Considering that tin has a Pauling electronegativity of 1.96 and sulphur 2.58, and that a bond is considered to be ionic with a Pauling EN difference of approx. 1.7 at the least, would tin (II) sulfide be considered covalent?

This would be astonishing, since you would expect a metal—non-metal bond to be ionic. Indeed, many (non-academic) websites (such as this one) state that SnS is ionic. Evidence for the ionic character of tin (II) sulfide is the fact that it precipitates from solutions containing Sn(II) ions when adding hydrogen sulphide (which forms S(-II) ions) – thus, the two kinds of ions form a ionic compound (right?). Furthermore, SnS dissolves in hydrochloric acid, while typical covalently bonded networks such as silicon dioxide do not.

Finally, this paper states on the first page (which is freely accessible) that evidence for tin(II) salts with typical symmetrical ionic symmetries is completely lacking.

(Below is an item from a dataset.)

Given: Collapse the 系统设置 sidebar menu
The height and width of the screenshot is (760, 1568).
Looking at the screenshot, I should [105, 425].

Thanks in advance, and happy holidays!

Answer 1

There is no sharp border between ionic and covalent compounds, much like there is no sharp border between a boy and a man. Some compounds between a metal and a non-metal, like $\ce{LiF}$ or $\ce{NaCl}$, are predominantly ionic, some (think of $\ce{Mn2O7}$ or $\ce{TiCl4}$) have markedly covalent character, and the rest are somewhere in between. As you see yourself, $\ce{SnS}$ is ionic enough to have certain kinds of reactions typical of ionic compounds, but not so ionic in terms of electronegativity or crystal structure.

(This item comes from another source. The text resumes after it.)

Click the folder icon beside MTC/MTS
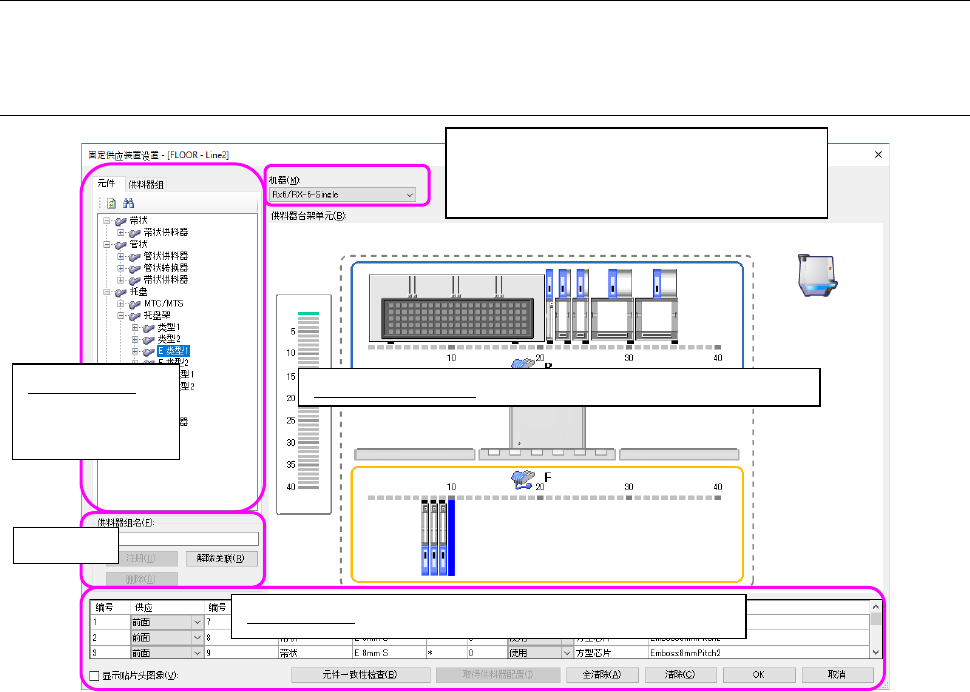 pyautogui.click(x=136, y=303)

Now, people in some areas of chemistry would put forth some definitions to tell covalent from ionic. Your "difference of electronegativities of at least 1.7" is one of those. Another is based on $\ce{MgO}$ and would use it as a border. There are a lot of definitions, and it's not like they are all wrong or useless; in fact, they are necessary to keep our stuff in order. One has to remember, though, that they are all slightly different, and all inherently arbitrary (much like the legal age limitations for driving, voting, drinking, and other activities, if we'd talk once more in terms of the "boy or man" analogy).

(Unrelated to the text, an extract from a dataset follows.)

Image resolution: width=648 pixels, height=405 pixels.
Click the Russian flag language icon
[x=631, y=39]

This must have been said here like a dozen times before, but whatever. Repetition is the mother of learning, they say.

Answer 2

This would be astonishing, since you would expect a metal—non-metal bond to be ionic. Indeed, many (non-academic) websites (such as this one) state that SnS is ionic.

Considering that tin has a Pauling electronegativity of 1.96 and sulphur 2.58, and that a bond is considered to be ionic with a Pauling EN difference of approx. 1.7 at the least, would tin (II) sulfide be considered covalent?

Yes tin (ii) sulfide is covalent and that website is rittled with non-ionic bonds. Percent ionic character can be estimated using equation: $$\mathrm{\% I.C. = 1-exp[ -0.25(X_A-X_B)^2]}$$ $X_A-X_B > 1.7$ suggests (there are deviations) that percent ionic character is greater than $50\%$ and substance can be called ionic. Otherwise bonds are probably more metallic or covalent. For the electronegativity values of tin (ii) sulfide you get an percent ionic character of $9.16\%$. $$\mathrm{\% I.C. = 1-exp[ -0.25(1.96-2.58)^2] = 9.16\% \ \ I.C.}$$ This means that tin (ii) sulfide bonds are about 90% covalent - compound is predominately covalently bonded.

Evidence for the ionic character of tin (II) sulfide is the fact that it precipitates from solutions containing Sn(II) ions when adding hydrogen sulphide (which forms S(-II) ions) – thus, the two kinds of ions form a ionic compound (right?).

Precipitating from soluble salts has nothing to do with the ionic nature and if anything would suggest the opposite as ionic substances typically dissolve well in water.

Furthermore, SnS dissolves in hydrochloric acid, while typical covalently bonded networks such as silicon dioxide do not.

Tin (ii) sulfide is not actually soluble in hydrochloric acid, but dissolves in it much like many metals, forming tin (ii) chloride and hydrogen sulfide which are both soluble. Silicon dioxide is oxophilic and much prefers bonding to the oxygen over the chlorine, and thus will not dissolve.

One thing to note is that tin is a metal by a narrow margin and in fact the $\beta$-tin is non-metallic and stable below $13.6^\circ C$.